If the rank feature has a negative score impact then the function will be
computed as `pivot / (S + pivot)`, which decreases when `S` increases.

[source,console]
--------------------------------------------------
GET /test/_search
{
  "query": {
    "rank_feature": {
      "field": "pagerank",
      "saturation": {
        "pivot": 8
      }
    }
  }
}
--------------------------------------------------

If a `pivot` value is not provided, {es} computes a default value equal to the
approximate geometric mean of all rank feature values in the index. We recommend
using this default value if you haven't had the opportunity to train a good
pivot value.

[source,console]
--------------------------------------------------
GET /test/_search
{
  "query": {
    "rank_feature": {
      "field": "pagerank",
      "saturation": {}
    }
  }
}
--------------------------------------------------

[[rank-feature-query-logarithm]]
===== Logarithm
The `log` function gives a score equal to `log(scaling_factor + S)`, where `S`
is the value of the rank feature field and `scaling_factor` is a configurable
scaling factor. Scores are unbounded.

This function only supports rank features that have a positive score impact.

◆ **RECORDS SHOWN**:
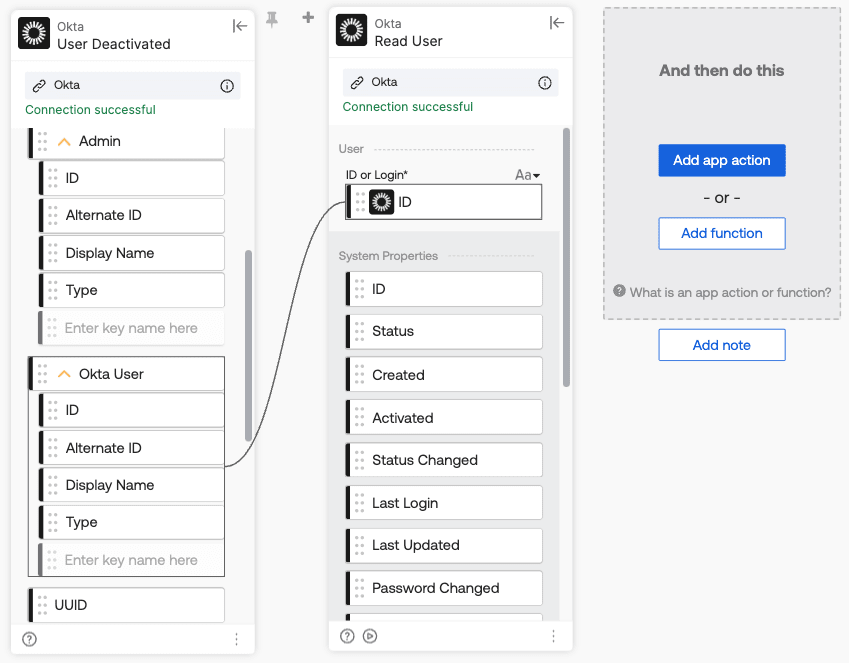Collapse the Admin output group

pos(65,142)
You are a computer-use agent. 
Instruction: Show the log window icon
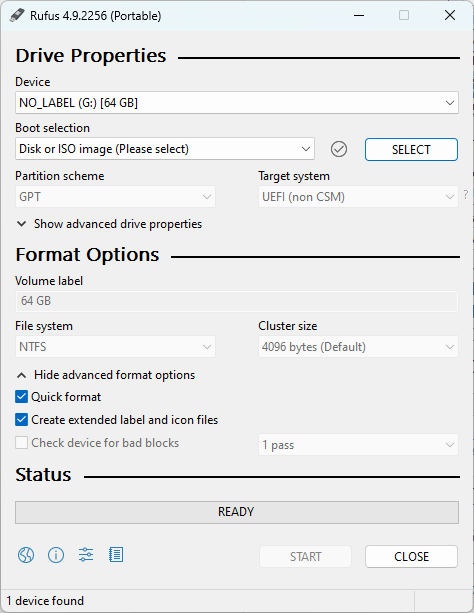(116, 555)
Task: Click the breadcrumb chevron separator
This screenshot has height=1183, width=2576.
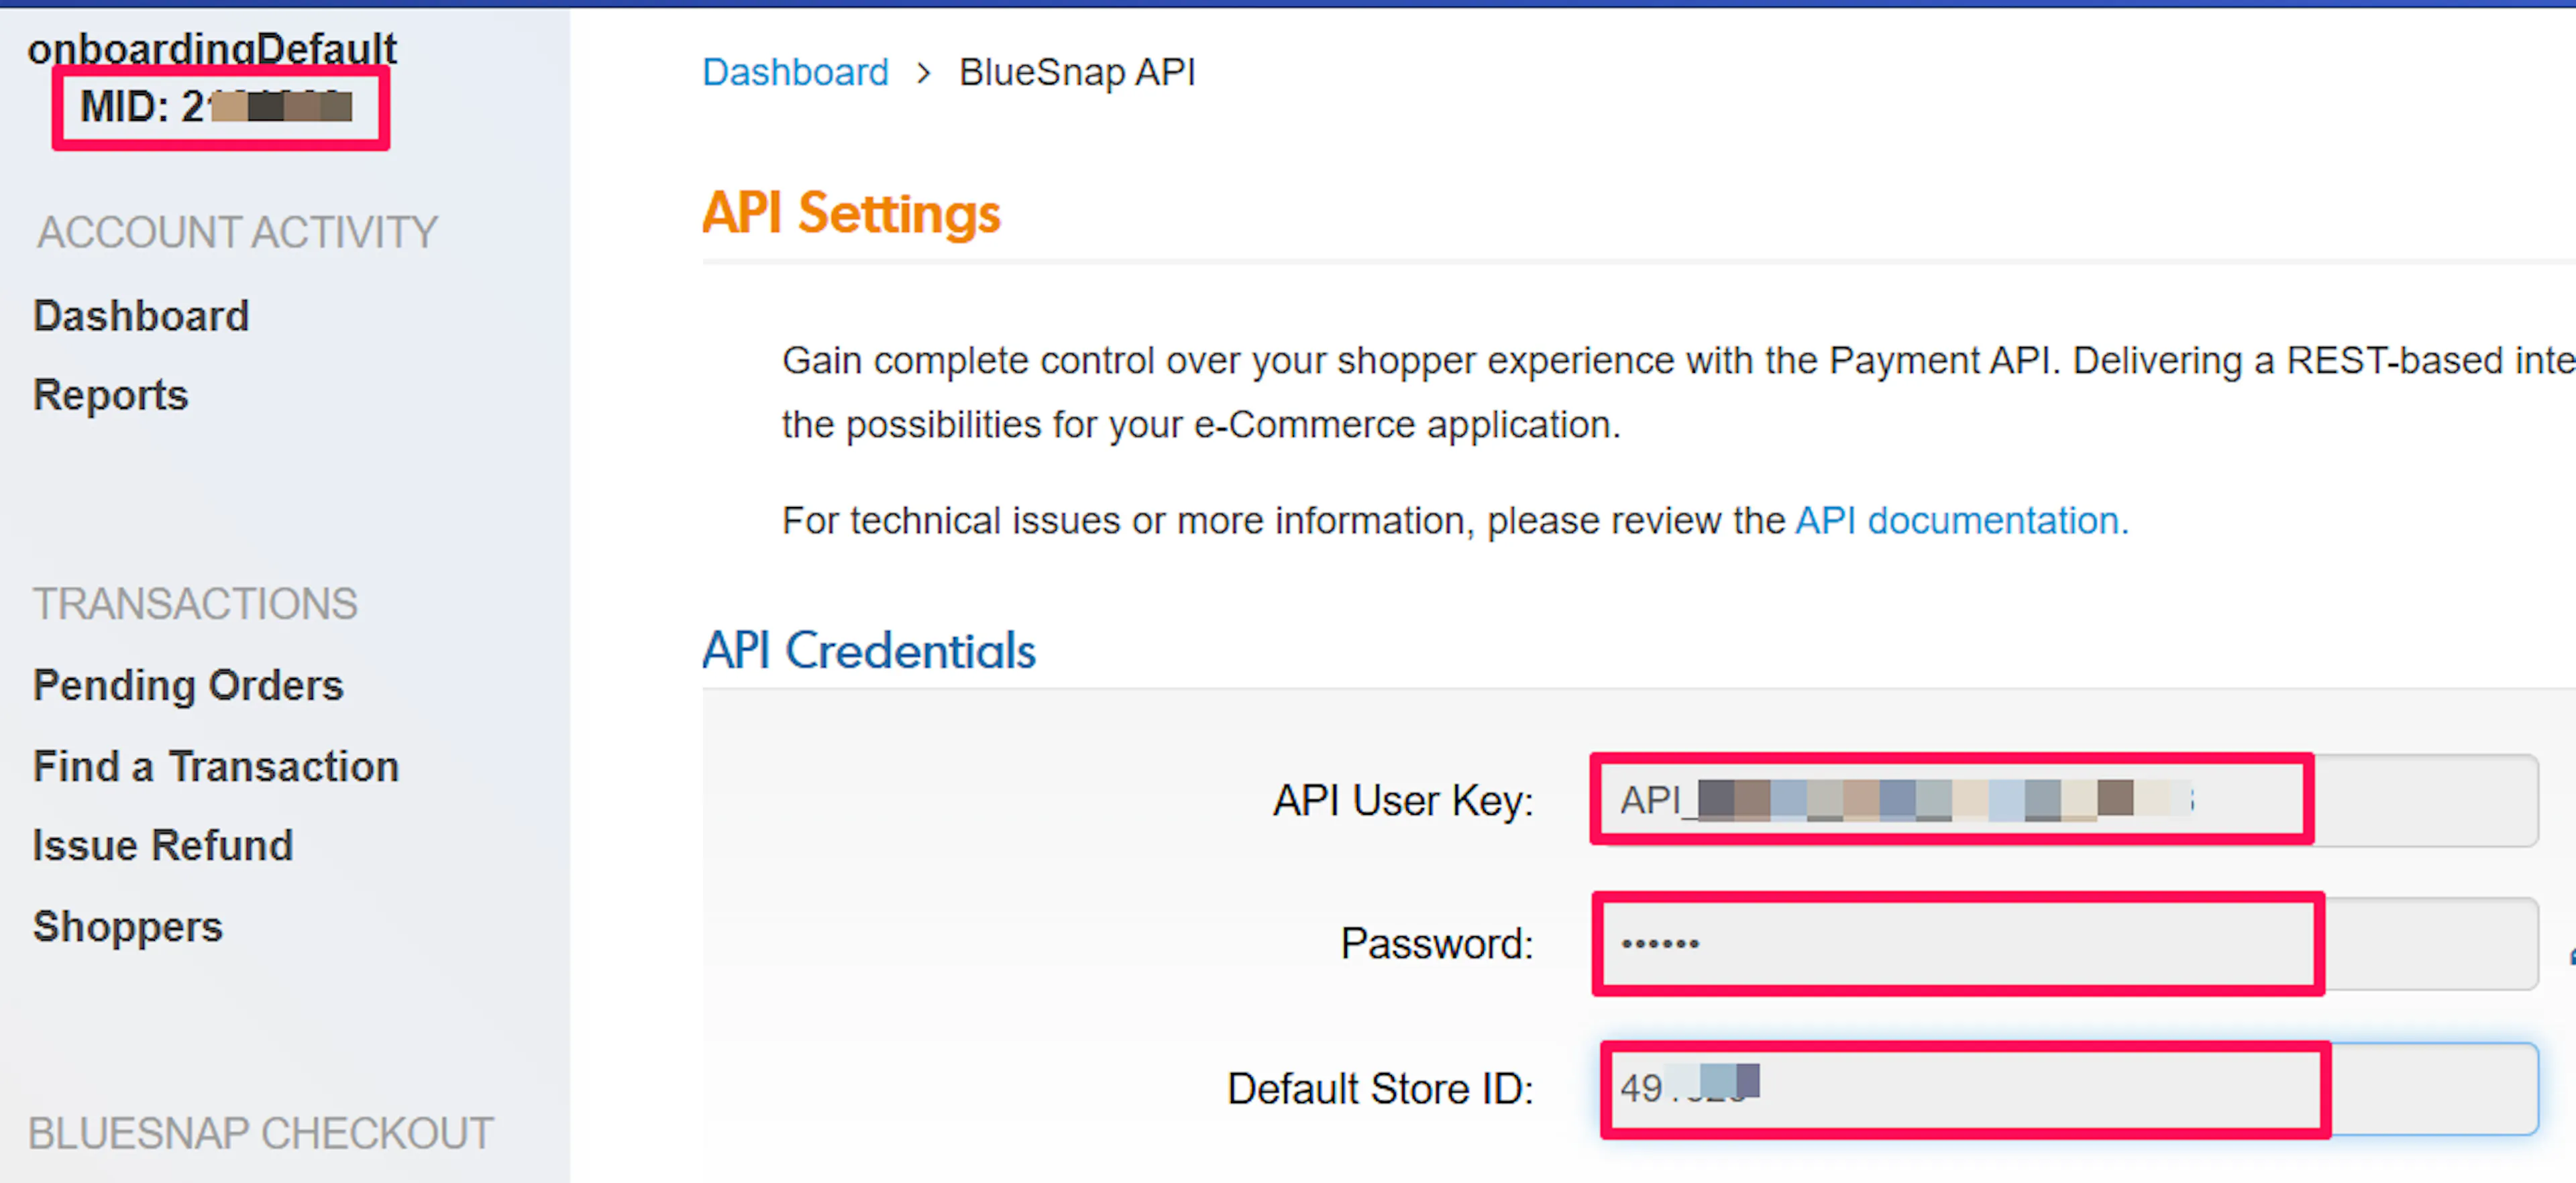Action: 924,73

◆ **TO DO**:
In the rank feature query text, what default value is computed when no `pivot` value is provided?

◆ **REPLY TO THE TASK**:
A value equal to the approximate geometric mean of all rank feature values in the index.